======== RECORDED INFORMATION

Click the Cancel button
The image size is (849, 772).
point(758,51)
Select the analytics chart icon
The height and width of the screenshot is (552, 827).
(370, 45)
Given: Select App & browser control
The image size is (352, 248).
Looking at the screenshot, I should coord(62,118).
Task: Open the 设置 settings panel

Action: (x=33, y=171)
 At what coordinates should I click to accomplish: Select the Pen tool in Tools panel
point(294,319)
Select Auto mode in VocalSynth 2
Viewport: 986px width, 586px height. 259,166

================
======== RECORDED INFORMATION

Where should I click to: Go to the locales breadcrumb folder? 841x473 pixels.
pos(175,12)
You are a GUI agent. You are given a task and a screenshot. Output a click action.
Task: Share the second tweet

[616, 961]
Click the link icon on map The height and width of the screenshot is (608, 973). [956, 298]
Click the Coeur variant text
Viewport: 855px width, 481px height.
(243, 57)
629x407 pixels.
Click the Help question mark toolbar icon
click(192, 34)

================
======== RECORDED INFORMATION

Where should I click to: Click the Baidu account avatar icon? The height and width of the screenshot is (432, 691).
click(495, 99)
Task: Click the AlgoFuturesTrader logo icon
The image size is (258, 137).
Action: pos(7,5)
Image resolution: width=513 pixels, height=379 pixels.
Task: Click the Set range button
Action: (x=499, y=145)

================

**REQUIREMENT**
Your answer should consist only of the lines above between the line holding "Where should I click to: Go" and the line holding "Click the link", inclusive, each transcribed exactly.

**REPLY**
Where should I click to: Go to the locales breadcrumb folder? 841x473 pixels.
pos(175,12)
You are a GUI agent. You are given a task and a screenshot. Output a click action.
Task: Share the second tweet

[616, 961]
Click the link icon on map The height and width of the screenshot is (608, 973). [956, 298]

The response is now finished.